Merge Sorted Array

Easy

📘 Problem Statement

You are given two integer arrays nums1 and nums2, sorted in non-decreasing order, and two integers m and n, representing the number of elements in nums1 and nums2, respectively.

Merge nums2 into nums1 as one sorted array.

  • The final sorted array should not be returned by the function but instead be stored inside the array nums1.
  • nums1 has a length of m + n, where the last n elements are set to 0 and should be ignored during the merge.

🔍 Example

Input: nums1 = [1,2,3,0,0,0], m = 3
       nums2 = [2,5,6],       n = 3

Output: nums1 = [1,2,2,3,5,6]

🧠 Key Insight

  • Since nums1 has enough space at the end, we can fill it from the back, comparing the largest unplaced elements of both arrays and placing the largest one at the current end.

  • This avoids shifting elements unnecessarily.

🧮 Two Pointer Technique (from End)

Let’s define three pointers:

  • p1 = m - 1 → last element in the real part of nums1

  • p2 = n - 1 → last element in nums2

  • p = m + n - 1 → last position in nums1 (to be filled)

🛠️ Solution


def merge(nums1, m, nums2, n):
    p1 = m - 1
    p2 = n - 1
    p = m + n - 1

    while p1 >= 0 and p2 >= 0:
        if nums1[p1] > nums2[p2]:
            nums1[p] = nums1[p1]
            p1 -= 1
        else:
            nums1[p] = nums2[p2]
            p2 -= 1
        p -= 1

    # If nums2 is not exhausted
    while p2 >= 0:
        nums1[p] = nums2[p2]
        p2 -= 1
        p -= 1

🕒 Time Complexity: \(O(m + n)\) -> Each element is processed exactly once.

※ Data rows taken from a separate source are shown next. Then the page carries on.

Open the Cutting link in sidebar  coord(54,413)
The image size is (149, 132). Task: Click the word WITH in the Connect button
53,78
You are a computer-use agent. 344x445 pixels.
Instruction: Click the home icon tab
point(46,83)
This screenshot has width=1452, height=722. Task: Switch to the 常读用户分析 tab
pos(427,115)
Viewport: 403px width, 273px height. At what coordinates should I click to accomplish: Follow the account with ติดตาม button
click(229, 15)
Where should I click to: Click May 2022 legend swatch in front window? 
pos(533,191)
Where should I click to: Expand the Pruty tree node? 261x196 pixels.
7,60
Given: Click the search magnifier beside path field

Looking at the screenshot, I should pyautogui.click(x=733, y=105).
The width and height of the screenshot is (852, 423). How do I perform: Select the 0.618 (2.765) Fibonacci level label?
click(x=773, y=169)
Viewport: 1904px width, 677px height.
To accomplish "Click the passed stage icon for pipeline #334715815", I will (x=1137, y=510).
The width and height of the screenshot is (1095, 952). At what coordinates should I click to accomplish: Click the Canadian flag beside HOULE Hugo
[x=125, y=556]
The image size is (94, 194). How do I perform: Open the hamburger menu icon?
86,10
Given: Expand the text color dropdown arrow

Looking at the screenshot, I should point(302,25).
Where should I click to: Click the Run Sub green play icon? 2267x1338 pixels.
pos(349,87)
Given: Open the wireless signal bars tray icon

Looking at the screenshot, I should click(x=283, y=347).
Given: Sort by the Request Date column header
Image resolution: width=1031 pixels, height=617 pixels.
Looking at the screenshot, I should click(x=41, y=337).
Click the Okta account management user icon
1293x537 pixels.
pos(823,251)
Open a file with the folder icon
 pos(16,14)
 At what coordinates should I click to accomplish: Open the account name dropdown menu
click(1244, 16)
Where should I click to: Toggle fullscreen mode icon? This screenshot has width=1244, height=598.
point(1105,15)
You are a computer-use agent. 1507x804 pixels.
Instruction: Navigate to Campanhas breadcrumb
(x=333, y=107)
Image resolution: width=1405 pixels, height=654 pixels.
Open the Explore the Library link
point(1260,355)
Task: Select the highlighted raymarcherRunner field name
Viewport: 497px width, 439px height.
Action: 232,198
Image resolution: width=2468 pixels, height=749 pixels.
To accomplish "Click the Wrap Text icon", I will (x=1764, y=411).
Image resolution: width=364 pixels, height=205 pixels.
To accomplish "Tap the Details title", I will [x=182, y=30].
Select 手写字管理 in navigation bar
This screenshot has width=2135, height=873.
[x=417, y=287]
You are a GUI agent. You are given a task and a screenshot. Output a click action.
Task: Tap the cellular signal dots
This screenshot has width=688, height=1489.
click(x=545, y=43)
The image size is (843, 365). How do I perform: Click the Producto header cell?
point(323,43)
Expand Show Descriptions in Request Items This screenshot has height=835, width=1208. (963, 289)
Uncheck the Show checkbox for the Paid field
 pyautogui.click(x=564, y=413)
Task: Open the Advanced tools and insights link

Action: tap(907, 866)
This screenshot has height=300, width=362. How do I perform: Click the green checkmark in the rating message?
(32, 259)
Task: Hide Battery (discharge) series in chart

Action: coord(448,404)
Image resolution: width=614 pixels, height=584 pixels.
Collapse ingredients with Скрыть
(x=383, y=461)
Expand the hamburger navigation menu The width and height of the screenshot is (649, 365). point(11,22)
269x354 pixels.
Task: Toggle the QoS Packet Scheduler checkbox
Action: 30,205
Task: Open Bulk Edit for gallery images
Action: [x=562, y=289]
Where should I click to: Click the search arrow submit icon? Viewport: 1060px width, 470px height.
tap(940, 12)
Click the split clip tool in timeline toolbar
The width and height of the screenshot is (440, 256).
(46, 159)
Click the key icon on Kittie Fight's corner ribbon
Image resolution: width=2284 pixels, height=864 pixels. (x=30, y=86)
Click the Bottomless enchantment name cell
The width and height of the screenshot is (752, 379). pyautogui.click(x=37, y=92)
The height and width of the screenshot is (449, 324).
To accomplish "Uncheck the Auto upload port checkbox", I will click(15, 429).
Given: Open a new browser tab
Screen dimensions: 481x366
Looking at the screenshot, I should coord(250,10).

📦 Space Complexity: \(O(1)\) -> We are doing in-place merge.

💡 Real-Life Analogy

Imagine two stacks of sorted papers, and you need to place them into a larger folder in sorted order. Starting from the largest paper in each pile, you insert the biggest one at the end of the folder, and keep doing this until all are placed.